Subsea 7 è una delle società più importanti al mondo nella fornitura di servizi offshore per il settore  energetico.

Gli analisti ritengono positiva la stipula dell’eventuale contratto, in quanto permetterebbe alla nuova società di ridurre i costi e rafforzerebbe Saipem nel segmento offshore.

Nel frattempo la società di San Donato Milanese ha sottoscritto un accordo con una controllata di ExxonMobil, per la costruzione di una struttura di produzione sottomarina in Guyana.

Sono stati firmati anche altri contratti offshore in Azerbaigian, Mare del Nord e Arabia Saudita, il totale di tutti gli accordi, compreso quello in Guyana, ammonta a 880 milioni di dollari.

In borsa,Saipem ha subito un tracollo del proprio valore nell’ultimo trimestre del 2018, in cui è passata da un massimo di 5,51 euro a un minimo di 3,08 euro, svalutandosi quindi di oltre il 44% in soli tre mesi.

Il 2019 invece è stato sinonimo di inversione, infatti il titolo ha intrapreso un rally al rialzo, durato per tutto il primo trimestre, che è giunto fino a un massimo di periodo di 5,05 euro, recuperando quindi buona parte di quanto perso in precedenza.

Durante aprile e maggio c’è stata un’ulteriore discesa, ma i prezzi hanno formato un minimo relativo più alto del precedente e da quel momento si è sviluppata una fase laterale compresa tra 3,71 e 4,74 euro.

In questo canale orizzontale però possiamo notare che i minimi tendono a essere crescenti, quindi si sta verificando un progressivo avvicinamento verso la resistenza, che potrebbe essere il preludio per una rottura al rialzo.

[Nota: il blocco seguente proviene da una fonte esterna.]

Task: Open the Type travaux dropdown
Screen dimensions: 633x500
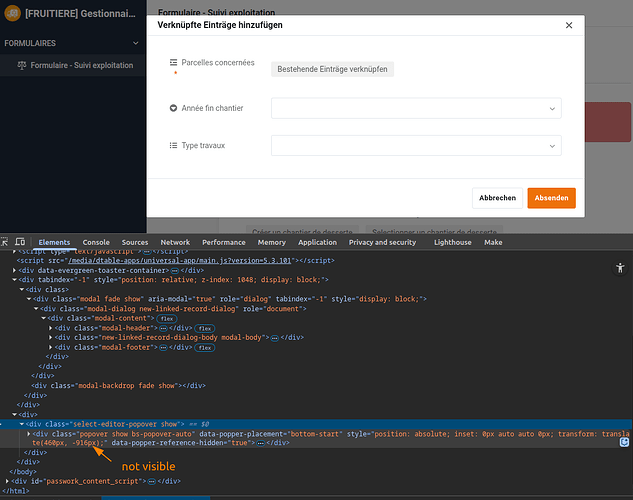Action: click(416, 146)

Analizzando il grafico giornaliero valutiamo ora quali sono i livelli di prezzo da monitorare nei prossimi giorni.

Long:

1a opzione ingresso: breakout area 4,74 euro
1a opzione stop: minimo relativo più recente
1a opzione target: 4,87 euro e successivamente 5,05 euro
2a opzione ingresso: breakout area 4,57 euro
2a opzione stop: minimo relativo più recente
2a opzione target: 4,74 euro e successivamente 4,87 euro

Short:

Ingresso: breakout zona 4,02 euro
Stop: area 4,57 euro
1° Target: 3,95 euro 2° target: 3,86 euro.